Source records:
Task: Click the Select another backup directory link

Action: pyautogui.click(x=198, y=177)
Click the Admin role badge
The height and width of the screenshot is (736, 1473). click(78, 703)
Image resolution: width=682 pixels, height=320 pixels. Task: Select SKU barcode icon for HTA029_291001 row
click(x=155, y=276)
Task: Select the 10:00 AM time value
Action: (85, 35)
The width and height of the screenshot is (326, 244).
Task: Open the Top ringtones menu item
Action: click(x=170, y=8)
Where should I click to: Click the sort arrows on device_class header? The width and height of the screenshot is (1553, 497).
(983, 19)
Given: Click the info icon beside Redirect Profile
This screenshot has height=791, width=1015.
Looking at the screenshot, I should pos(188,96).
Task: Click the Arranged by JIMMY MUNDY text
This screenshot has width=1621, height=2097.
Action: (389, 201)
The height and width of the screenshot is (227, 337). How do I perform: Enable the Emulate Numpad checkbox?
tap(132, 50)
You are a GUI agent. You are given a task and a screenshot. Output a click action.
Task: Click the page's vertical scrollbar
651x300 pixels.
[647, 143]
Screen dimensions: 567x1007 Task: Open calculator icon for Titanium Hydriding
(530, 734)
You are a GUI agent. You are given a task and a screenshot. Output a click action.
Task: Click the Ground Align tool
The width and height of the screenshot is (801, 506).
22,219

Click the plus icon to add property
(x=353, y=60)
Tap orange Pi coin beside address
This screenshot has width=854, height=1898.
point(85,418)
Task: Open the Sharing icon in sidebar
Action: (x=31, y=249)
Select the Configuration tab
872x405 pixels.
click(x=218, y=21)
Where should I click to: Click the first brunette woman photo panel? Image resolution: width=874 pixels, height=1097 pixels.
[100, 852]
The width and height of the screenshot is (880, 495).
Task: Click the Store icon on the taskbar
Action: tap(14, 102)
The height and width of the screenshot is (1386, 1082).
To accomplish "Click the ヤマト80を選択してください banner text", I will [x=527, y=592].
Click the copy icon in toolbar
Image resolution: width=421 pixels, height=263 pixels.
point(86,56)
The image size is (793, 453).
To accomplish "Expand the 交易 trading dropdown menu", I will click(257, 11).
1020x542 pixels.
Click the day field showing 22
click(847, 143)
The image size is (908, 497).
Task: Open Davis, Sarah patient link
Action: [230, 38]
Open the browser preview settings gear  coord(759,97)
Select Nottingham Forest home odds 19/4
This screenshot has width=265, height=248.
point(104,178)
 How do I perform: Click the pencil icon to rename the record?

EXERCISE REQUIREMENTS: Write out these lines again, switching "copy icon" to "paste icon" and changing nothing else.

RESULT OF THIS EXERCISE:
Task: Click the Select another backup directory link

Action: pyautogui.click(x=198, y=177)
Click the Admin role badge
The height and width of the screenshot is (736, 1473). click(78, 703)
Image resolution: width=682 pixels, height=320 pixels. Task: Select SKU barcode icon for HTA029_291001 row
click(x=155, y=276)
Task: Select the 10:00 AM time value
Action: (85, 35)
The width and height of the screenshot is (326, 244).
Task: Open the Top ringtones menu item
Action: click(x=170, y=8)
Where should I click to: Click the sort arrows on device_class header? The width and height of the screenshot is (1553, 497).
(983, 19)
Given: Click the info icon beside Redirect Profile
This screenshot has height=791, width=1015.
Looking at the screenshot, I should pos(188,96).
Task: Click the Arranged by JIMMY MUNDY text
This screenshot has width=1621, height=2097.
Action: (389, 201)
The height and width of the screenshot is (227, 337). How do I perform: Enable the Emulate Numpad checkbox?
tap(132, 50)
You are a GUI agent. You are given a task and a screenshot. Output a click action.
Task: Click the page's vertical scrollbar
651x300 pixels.
[647, 143]
Screen dimensions: 567x1007 Task: Open calculator icon for Titanium Hydriding
(530, 734)
You are a GUI agent. You are given a task and a screenshot. Output a click action.
Task: Click the Ground Align tool
The width and height of the screenshot is (801, 506).
22,219

Click the plus icon to add property
(x=353, y=60)
Tap orange Pi coin beside address
This screenshot has width=854, height=1898.
point(85,418)
Task: Open the Sharing icon in sidebar
Action: (x=31, y=249)
Select the Configuration tab
872x405 pixels.
click(x=218, y=21)
Where should I click to: Click the first brunette woman photo panel? Image resolution: width=874 pixels, height=1097 pixels.
[100, 852]
The width and height of the screenshot is (880, 495).
Task: Click the Store icon on the taskbar
Action: tap(14, 102)
The height and width of the screenshot is (1386, 1082).
To accomplish "Click the ヤマト80を選択してください banner text", I will [x=527, y=592].
Click the paste icon in toolbar
Image resolution: width=421 pixels, height=263 pixels.
point(86,56)
The image size is (793, 453).
To accomplish "Expand the 交易 trading dropdown menu", I will click(257, 11).
1020x542 pixels.
Click the day field showing 22
click(847, 143)
The image size is (908, 497).
Task: Open Davis, Sarah patient link
Action: [230, 38]
Open the browser preview settings gear  coord(759,97)
Select Nottingham Forest home odds 19/4
This screenshot has width=265, height=248.
point(104,178)
 How do I perform: Click the pencil icon to rename the record?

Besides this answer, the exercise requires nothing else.